The prolonged dry January should be enough of an explanation. You've noticed you like it better that way and don't want to start making exceptions (yet)

YankSplaining · 21/03/2025 23:27

You’d both like to lose a little weight and alcohol is empty calories?

Groundhogday2025 · 21/03/2025 23:32

You’re both on a health kick and given up drinking. The fact you have a child already and that husband is also not drinking makes it less suspicious that it’s about TTC. Most wouldn’t suspect secondary infertility.

Allswellthatendswelll · 22/03/2025 06:12

Just say you don't want to be hungover with a toddler and you are a lightweight these days (probably true). Also.a few drinks on occasion won't make any difference ttc.

If you haven't seen her in two years maybe she's changed her lifestyle a bit as well. Tbh you sound a little bit judgemental of her living a different kind of life to you and like you are overthinking the drinking thing.

Lengokengo · 22/03/2025 06:23

when i was pregnant or ttc , I would limit myself to 2 small glasses of wine a week ( on different days), as research showed this would have no impact ( and , years down the line with my clever active teenagers, I can attest this is true.)

if there was a night out, and it was early days and I didn’t want people to know) I would enthusiasticly have a first glass of wine, spin it out for ages, them switch to water. Literally no one ever noticed.

by the time I went off alcohol totally ( about 5 months pregnant) everyone knew anyway.

Marie10f · 22/03/2025 06:24

Just that you both did dry January and have decided to continue. Not that unusual now. I did a month off to avoid Christmas party hangovers and decided to continue. No one questions it now as they know I don’t drink any more

WonderingWanda · 22/03/2025 06:25

Meem321 · 21/03/2025 21:00

Or get pissed and shag when you get home? Works for teenagers...

This....every time I've actually got pregnant was when I'd had a drink, let my hair down and not timed things right etc.

Zanatdy · 22/03/2025 06:27

Just say you both did dry Jan and are trying to see how long you can do it for, you’ve seen a lot of benefits. Or you don’t drink now you’re a parent.

Nothanksiwillwalk · 22/03/2025 06:30

Just say that your a lightweight now and can't bear the hell on earth that is a caring for a small child with a hangover. If she pushes for you to drink 1, laugh and say you know what I'm like and I won't be able to stop at 1.

thismotherhoodthing · 22/03/2025 06:47

buy a bottle (or two) or Prosecco and a bottle of Nozeco and give her the alcoholic version. Same with alcoholic and non-alcoholic beers? I did the same when we were hosting at Christmas and no one noticed

HappySheldon · 22/03/2025 06:54

Dh does not drink due to a health condition.

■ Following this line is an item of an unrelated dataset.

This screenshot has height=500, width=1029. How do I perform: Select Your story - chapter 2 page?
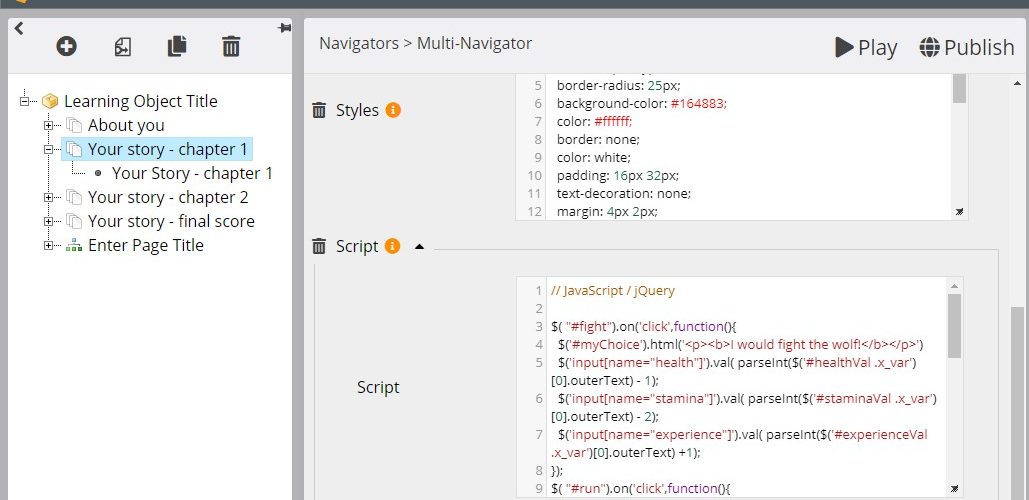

He drinks alot of AF beer and frankly no-one notices- particularly if it's on tap which more and more places are doing. We were out last night and he had 2 pints of AF beer and someone actually said to me 'Has he taken up drinking again?'. Recommendations- AF Guiness is apparently really good. Erdinger AF as well. There are loads out there now. Our local pub has 6 different types of AF beer and have just started doing AF wine as well.

But, IME- people who are bothered by you not drinking often relax if you drink an AF beer- it's like there is a subconscious response 'They are drinking too!'. So when I have been alcohol free if i drink lemonade people seem a bit restrained, but if I drink an AF beer they behave as they would normally.

ChildrenOfTheQuorn · 22/03/2025 06:58

So you want to reconnect with an old drinking buddy and you're choosing not to drink? Not going to be much fun for her, is it? Could you not just have a couple of white wine spritzers?

RampantIvy · 22/03/2025 06:59

I have a few friends who have given up alcohol for one reason or another and none of us question it.

I think the simplest answer is the best "we don't drink alcohol any more (for health reasons)" should suffice.

I agree with pp that the antibiotics excuse from women of choldbearing age screams pregnancy.